Synopses & Reviews
As Buddhism is assimilated into the West, it is imperative that women reshape its patriarchal structures and carve out a fully legitimate, empowering position for themselves. Marianne Dresser brings together the likes of Pema Chodron, Tsultrim Allione, and bell hooks, 30 women in all, who are doing just that. Writers, nuns, scholars, priests--even a martial arts master and a private investigator--discuss women in Buddhism in a range of essays. Several pieces question the suppression of emotion required for selflessness, appealing to the undeniable reality of day-to-day living. Others discuss their experiences as women in Buddhism, whether as nuns or as lay practitioners. Still others address the history of women in Buddhism, racial questions, meditation, poetry, compassion, social activism, and sexual orientation. Most of these writers have been in Buddhism for two or three decades and offer a wealth of experience and insights, targeted at women readers but no less valuable to men.
Buddhist Women on the Edge presents the voices of American women on their experiences of Buddhist practice. In thirty thoughtful and provocative essays, a diverse range of contributors - Dharma teachers, scholars, monastics, practitioners, and sympathizers - explore the challenges and rewards of integrating Buddhist practice in the West. Contributors include Tsultrim Allione, Sandy Boucher, Pema Chodron, Rita M. Gross, Jane Hirshfield, bell hooks, Anne C. Klein, Miranda Shaw, Sallie Tisdale, Kate Wheeler, Jan Willis, and many others.
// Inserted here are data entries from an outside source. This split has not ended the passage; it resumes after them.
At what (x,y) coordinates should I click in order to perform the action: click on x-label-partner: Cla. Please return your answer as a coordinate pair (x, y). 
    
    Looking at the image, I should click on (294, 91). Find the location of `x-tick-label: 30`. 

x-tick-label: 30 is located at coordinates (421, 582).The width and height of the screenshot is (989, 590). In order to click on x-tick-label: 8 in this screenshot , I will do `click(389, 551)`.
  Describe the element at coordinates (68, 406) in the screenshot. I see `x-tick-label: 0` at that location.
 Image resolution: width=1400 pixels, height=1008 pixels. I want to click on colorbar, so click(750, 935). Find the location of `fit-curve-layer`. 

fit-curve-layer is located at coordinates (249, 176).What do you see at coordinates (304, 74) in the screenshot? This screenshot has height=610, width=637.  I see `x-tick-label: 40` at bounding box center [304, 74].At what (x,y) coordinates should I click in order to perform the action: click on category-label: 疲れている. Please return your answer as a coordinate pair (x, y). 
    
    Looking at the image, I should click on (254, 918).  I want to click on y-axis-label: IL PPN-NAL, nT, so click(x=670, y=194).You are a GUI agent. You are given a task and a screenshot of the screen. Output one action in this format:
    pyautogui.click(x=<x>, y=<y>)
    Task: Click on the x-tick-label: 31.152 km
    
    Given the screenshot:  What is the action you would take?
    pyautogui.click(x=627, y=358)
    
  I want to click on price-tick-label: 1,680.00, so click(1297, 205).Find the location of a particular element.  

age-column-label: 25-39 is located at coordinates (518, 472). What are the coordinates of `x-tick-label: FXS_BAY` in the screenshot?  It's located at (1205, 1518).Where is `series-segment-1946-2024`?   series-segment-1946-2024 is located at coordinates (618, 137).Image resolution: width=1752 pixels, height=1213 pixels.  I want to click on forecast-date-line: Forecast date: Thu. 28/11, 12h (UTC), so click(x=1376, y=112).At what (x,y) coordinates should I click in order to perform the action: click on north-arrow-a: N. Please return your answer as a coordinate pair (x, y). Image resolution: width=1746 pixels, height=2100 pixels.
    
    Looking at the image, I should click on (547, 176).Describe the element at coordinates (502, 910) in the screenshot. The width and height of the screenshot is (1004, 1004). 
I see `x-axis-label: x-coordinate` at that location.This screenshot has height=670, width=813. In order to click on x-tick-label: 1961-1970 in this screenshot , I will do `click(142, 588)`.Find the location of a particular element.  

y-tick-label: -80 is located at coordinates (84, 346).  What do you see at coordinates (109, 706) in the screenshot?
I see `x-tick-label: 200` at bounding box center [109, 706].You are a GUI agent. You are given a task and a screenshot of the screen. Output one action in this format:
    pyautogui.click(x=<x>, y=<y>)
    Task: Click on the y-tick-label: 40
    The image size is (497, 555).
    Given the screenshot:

The essays explore issues of gender, race, class, and sexuality; lineage, authority, and the accessibility of Buddhist institutions; monastic, lay, and community practice; the teacher-student relationship; psychological perspectives and the role of the emotions; crosscultural adaptation and appropriation; and how spiritual practice informs creativity, personal relationships, and political/social activism.